ЗАДАНИЯ
1: Выпишите из беседы о вере и социализме отрывок от слов «Л.Б. В течение» до слов «в сторону Бога.» включительно.
2: Переведите на английский язык предложение из беседы о вере и социализме: «Ещё раз повторю: если Бога нет, то единственная правда на земле у социализма».

ВЫБРАННЫЙ ТЕКСТ
____

В.Б. Можно такой проект считать вариантом христианского социализма?
Л.Б. Нет. Я не верю в христианский социализм. Это сладкая селёдка. Достоевский чётко сказал: социализм не прав, потому что есть Бог… Добавить нечего. А если Бога нет, тогда прав социализм. Ещё раз повторю: если Бога нет, то единственная правда на земле у социализма. Всё остальное не право…
В.Б. Вот почему они и воюют с Богом. Дабы оказаться правыми. Но сегодня с Богом воюют не столько социалисты, сколько наши правые либералы. Как ты думаешь, сегодня в душах русских людей есть Бог? Или мы настолько уже наказаны Богом за свои грехи, что у нас нет будущего?
Л.Б. В течение семидесяти лет было выстроено для людей НАДБОГОУБЕЖИЩЕ, через которое почти невозможно было пробиться к Богу. Увы, в значительной части нашего народа сегодня нет места вере… Но есть уже тяга, тенденция, нескрываемый интерес. Движение в сторону Бога.

____

МАТЕРИАЛ
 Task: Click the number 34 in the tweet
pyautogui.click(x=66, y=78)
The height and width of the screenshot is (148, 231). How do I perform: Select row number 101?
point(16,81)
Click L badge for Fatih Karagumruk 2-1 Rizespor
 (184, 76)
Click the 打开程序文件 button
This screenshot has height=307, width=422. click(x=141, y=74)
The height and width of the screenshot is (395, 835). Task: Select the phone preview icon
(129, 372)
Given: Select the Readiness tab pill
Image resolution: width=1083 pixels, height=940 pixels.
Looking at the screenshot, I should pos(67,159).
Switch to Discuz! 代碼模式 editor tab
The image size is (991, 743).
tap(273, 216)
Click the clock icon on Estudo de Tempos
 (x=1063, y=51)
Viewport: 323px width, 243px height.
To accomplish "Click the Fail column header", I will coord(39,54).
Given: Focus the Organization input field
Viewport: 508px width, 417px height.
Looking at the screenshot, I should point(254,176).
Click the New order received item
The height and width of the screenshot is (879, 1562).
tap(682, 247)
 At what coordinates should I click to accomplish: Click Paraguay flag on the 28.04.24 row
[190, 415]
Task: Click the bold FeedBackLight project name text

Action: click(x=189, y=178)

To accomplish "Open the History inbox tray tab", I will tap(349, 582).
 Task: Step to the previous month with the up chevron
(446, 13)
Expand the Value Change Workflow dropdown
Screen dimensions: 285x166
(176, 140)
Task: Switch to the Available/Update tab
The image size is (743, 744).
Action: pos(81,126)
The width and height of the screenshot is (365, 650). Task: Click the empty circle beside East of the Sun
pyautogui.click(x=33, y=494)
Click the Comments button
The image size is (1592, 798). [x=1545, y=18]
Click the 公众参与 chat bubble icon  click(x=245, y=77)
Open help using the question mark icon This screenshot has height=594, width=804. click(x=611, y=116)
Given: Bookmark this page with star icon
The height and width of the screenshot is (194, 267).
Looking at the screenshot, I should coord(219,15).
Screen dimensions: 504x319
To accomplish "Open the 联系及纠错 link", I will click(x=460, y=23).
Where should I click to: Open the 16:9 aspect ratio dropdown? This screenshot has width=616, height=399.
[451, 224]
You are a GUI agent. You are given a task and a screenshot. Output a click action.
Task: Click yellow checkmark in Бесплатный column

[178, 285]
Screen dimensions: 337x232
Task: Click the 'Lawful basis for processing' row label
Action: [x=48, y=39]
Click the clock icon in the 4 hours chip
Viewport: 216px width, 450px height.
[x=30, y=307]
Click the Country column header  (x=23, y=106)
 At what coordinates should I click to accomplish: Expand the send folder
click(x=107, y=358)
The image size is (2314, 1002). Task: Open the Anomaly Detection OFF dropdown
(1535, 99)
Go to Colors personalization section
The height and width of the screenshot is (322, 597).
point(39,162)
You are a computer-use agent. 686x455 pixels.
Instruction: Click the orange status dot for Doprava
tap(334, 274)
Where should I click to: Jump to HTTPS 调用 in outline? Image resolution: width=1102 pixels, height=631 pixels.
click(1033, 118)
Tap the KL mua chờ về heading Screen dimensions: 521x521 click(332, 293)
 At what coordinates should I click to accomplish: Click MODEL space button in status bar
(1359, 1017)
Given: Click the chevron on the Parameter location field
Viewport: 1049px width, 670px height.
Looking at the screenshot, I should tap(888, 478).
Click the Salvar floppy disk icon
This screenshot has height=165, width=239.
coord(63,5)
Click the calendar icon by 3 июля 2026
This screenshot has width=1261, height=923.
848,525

____

ОТВЕТЫ ПО ЗАДАНИЯМ
1:
Л.Б. В течение семидесяти лет было выстроено для людей НАДБОГОУБЕЖИЩЕ, через которое почти невозможно было пробиться к Богу. Увы, в значительной части нашего народа сегодня нет места вере… Но есть уже тяга, тенденция, нескрываемый интерес. Движение в сторону Бога.

2: Let me repeat once more: if there is no God, then the only truth on earth belongs to socialism.